→ What you have to do: Every record must be copied out exactly.

(Saved data entries)
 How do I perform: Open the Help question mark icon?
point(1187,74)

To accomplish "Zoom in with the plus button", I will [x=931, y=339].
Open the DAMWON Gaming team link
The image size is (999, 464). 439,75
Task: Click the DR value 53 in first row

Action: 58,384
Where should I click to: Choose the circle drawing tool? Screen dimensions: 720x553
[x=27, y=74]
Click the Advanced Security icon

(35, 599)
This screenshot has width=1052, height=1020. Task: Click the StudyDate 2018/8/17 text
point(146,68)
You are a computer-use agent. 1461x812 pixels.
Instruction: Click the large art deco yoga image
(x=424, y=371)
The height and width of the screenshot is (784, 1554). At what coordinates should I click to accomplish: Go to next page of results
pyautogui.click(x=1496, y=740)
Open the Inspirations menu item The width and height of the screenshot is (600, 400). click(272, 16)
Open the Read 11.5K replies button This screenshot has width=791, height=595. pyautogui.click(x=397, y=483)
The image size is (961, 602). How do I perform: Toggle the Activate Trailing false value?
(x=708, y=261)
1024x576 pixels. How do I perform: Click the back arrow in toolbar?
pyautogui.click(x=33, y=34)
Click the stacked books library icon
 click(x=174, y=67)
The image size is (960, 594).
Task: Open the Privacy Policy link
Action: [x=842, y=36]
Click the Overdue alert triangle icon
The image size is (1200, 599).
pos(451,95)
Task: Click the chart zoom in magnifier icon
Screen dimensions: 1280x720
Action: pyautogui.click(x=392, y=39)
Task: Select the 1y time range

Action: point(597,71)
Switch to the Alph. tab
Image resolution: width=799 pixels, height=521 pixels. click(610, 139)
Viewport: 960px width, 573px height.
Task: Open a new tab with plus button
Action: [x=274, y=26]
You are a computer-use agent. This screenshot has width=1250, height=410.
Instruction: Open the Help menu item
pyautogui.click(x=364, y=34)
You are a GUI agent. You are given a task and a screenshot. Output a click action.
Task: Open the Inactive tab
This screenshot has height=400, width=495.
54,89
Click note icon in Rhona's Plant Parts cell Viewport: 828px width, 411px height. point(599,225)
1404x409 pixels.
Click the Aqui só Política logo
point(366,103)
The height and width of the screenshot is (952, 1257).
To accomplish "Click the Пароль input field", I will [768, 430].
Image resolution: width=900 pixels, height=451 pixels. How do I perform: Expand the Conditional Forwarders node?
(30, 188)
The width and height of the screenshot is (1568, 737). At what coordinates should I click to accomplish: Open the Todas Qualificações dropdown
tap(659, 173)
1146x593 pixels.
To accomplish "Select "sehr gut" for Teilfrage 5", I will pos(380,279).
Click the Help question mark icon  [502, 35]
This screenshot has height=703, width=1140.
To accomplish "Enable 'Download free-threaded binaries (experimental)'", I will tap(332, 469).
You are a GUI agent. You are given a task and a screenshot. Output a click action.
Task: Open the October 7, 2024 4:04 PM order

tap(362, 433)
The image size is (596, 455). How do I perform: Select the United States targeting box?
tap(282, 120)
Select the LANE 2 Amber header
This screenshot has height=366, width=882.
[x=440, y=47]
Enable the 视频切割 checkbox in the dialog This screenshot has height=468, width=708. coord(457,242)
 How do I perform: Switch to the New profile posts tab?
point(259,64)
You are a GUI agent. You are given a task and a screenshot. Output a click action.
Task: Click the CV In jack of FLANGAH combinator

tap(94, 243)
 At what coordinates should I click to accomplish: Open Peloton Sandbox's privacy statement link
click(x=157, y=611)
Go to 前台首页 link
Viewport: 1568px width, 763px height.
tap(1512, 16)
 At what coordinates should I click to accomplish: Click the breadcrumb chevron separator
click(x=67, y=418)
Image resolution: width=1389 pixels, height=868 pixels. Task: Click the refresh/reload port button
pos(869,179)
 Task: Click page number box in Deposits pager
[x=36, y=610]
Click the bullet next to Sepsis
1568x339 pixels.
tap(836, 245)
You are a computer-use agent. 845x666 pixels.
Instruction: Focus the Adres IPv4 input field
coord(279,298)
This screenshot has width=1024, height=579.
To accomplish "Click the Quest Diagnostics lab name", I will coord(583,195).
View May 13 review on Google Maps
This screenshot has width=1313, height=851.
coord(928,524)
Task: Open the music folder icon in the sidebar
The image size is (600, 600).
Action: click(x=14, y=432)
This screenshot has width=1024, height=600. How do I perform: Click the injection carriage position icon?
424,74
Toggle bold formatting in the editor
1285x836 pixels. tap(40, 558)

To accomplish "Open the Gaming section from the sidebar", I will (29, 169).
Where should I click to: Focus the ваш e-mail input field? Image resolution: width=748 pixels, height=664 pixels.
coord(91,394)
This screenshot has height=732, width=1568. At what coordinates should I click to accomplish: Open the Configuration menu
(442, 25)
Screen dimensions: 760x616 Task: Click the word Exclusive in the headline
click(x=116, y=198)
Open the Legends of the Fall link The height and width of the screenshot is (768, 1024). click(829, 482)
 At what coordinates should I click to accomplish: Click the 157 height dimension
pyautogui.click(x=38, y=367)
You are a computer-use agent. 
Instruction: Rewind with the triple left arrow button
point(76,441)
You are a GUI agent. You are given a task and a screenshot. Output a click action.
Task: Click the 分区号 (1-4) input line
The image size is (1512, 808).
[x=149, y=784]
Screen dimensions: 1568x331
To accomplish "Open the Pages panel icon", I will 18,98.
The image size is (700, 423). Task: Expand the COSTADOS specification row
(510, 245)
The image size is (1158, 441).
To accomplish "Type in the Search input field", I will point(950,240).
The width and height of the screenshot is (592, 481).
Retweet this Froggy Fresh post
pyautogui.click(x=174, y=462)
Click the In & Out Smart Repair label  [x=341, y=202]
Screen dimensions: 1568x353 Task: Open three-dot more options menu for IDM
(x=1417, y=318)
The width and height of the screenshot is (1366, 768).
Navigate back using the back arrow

→ Answer:
 How do I perform: Open the Help question mark icon?
point(1187,74)

To accomplish "Zoom in with the plus button", I will [x=931, y=339].
Open the DAMWON Gaming team link
The image size is (999, 464). 439,75
Task: Click the DR value 53 in first row

Action: 58,384
Where should I click to: Choose the circle drawing tool? Screen dimensions: 720x553
[x=27, y=74]
Click the Advanced Security icon

(35, 599)
This screenshot has width=1052, height=1020. Task: Click the StudyDate 2018/8/17 text
point(146,68)
You are a computer-use agent. 1461x812 pixels.
Instruction: Click the large art deco yoga image
(x=424, y=371)
The height and width of the screenshot is (784, 1554). At what coordinates should I click to accomplish: Go to next page of results
pyautogui.click(x=1496, y=740)
Open the Inspirations menu item The width and height of the screenshot is (600, 400). click(272, 16)
Open the Read 11.5K replies button This screenshot has width=791, height=595. pyautogui.click(x=397, y=483)
The image size is (961, 602). How do I perform: Toggle the Activate Trailing false value?
(x=708, y=261)
1024x576 pixels. How do I perform: Click the back arrow in toolbar?
pyautogui.click(x=33, y=34)
Click the stacked books library icon
 click(x=174, y=67)
The image size is (960, 594).
Task: Open the Privacy Policy link
Action: [x=842, y=36]
Click the Overdue alert triangle icon
The image size is (1200, 599).
pos(451,95)
Task: Click the chart zoom in magnifier icon
Screen dimensions: 1280x720
Action: pyautogui.click(x=392, y=39)
Task: Select the 1y time range

Action: point(597,71)
Switch to the Alph. tab
Image resolution: width=799 pixels, height=521 pixels. click(610, 139)
Viewport: 960px width, 573px height.
Task: Open a new tab with plus button
Action: [x=274, y=26]
You are a computer-use agent. This screenshot has width=1250, height=410.
Instruction: Open the Help menu item
pyautogui.click(x=364, y=34)
You are a GUI agent. You are given a task and a screenshot. Output a click action.
Task: Open the Inactive tab
This screenshot has height=400, width=495.
54,89
Click note icon in Rhona's Plant Parts cell Viewport: 828px width, 411px height. point(599,225)
1404x409 pixels.
Click the Aqui só Política logo
point(366,103)
The height and width of the screenshot is (952, 1257).
To accomplish "Click the Пароль input field", I will [768, 430].
Image resolution: width=900 pixels, height=451 pixels. How do I perform: Expand the Conditional Forwarders node?
(30, 188)
The width and height of the screenshot is (1568, 737). At what coordinates should I click to accomplish: Open the Todas Qualificações dropdown
tap(659, 173)
1146x593 pixels.
To accomplish "Select "sehr gut" for Teilfrage 5", I will pos(380,279).
Click the Help question mark icon  [502, 35]
This screenshot has height=703, width=1140.
To accomplish "Enable 'Download free-threaded binaries (experimental)'", I will tap(332, 469).
You are a GUI agent. You are given a task and a screenshot. Output a click action.
Task: Open the October 7, 2024 4:04 PM order

tap(362, 433)
The image size is (596, 455). How do I perform: Select the United States targeting box?
tap(282, 120)
Select the LANE 2 Amber header
This screenshot has height=366, width=882.
[x=440, y=47]
Enable the 视频切割 checkbox in the dialog This screenshot has height=468, width=708. coord(457,242)
 How do I perform: Switch to the New profile posts tab?
point(259,64)
You are a GUI agent. You are given a task and a screenshot. Output a click action.
Task: Click the CV In jack of FLANGAH combinator

tap(94, 243)
 At what coordinates should I click to accomplish: Open Peloton Sandbox's privacy statement link
click(x=157, y=611)
Go to 前台首页 link
Viewport: 1568px width, 763px height.
tap(1512, 16)
 At what coordinates should I click to accomplish: Click the breadcrumb chevron separator
click(x=67, y=418)
Image resolution: width=1389 pixels, height=868 pixels. Task: Click the refresh/reload port button
pos(869,179)
 Task: Click page number box in Deposits pager
[x=36, y=610]
Click the bullet next to Sepsis
1568x339 pixels.
tap(836, 245)
You are a computer-use agent. 845x666 pixels.
Instruction: Focus the Adres IPv4 input field
coord(279,298)
This screenshot has width=1024, height=579.
To accomplish "Click the Quest Diagnostics lab name", I will coord(583,195).
View May 13 review on Google Maps
This screenshot has width=1313, height=851.
coord(928,524)
Task: Open the music folder icon in the sidebar
The image size is (600, 600).
Action: click(x=14, y=432)
This screenshot has width=1024, height=600. How do I perform: Click the injection carriage position icon?
424,74
Toggle bold formatting in the editor
1285x836 pixels. tap(40, 558)

To accomplish "Open the Gaming section from the sidebar", I will (29, 169).
Where should I click to: Focus the ваш e-mail input field? Image resolution: width=748 pixels, height=664 pixels.
coord(91,394)
This screenshot has height=732, width=1568. At what coordinates should I click to accomplish: Open the Configuration menu
(442, 25)
Screen dimensions: 760x616 Task: Click the word Exclusive in the headline
click(x=116, y=198)
Open the Legends of the Fall link The height and width of the screenshot is (768, 1024). click(829, 482)
 At what coordinates should I click to accomplish: Click the 157 height dimension
pyautogui.click(x=38, y=367)
You are a computer-use agent. 
Instruction: Rewind with the triple left arrow button
point(76,441)
You are a GUI agent. You are given a task and a screenshot. Output a click action.
Task: Click the 分区号 (1-4) input line
The image size is (1512, 808).
[x=149, y=784]
Screen dimensions: 1568x331
To accomplish "Open the Pages panel icon", I will 18,98.
The image size is (700, 423). Task: Expand the COSTADOS specification row
(510, 245)
The image size is (1158, 441).
To accomplish "Type in the Search input field", I will point(950,240).
The width and height of the screenshot is (592, 481).
Retweet this Froggy Fresh post
pyautogui.click(x=174, y=462)
Click the In & Out Smart Repair label  [x=341, y=202]
Screen dimensions: 1568x353 Task: Open three-dot more options menu for IDM
(x=1417, y=318)
The width and height of the screenshot is (1366, 768).
Navigate back using the back arrow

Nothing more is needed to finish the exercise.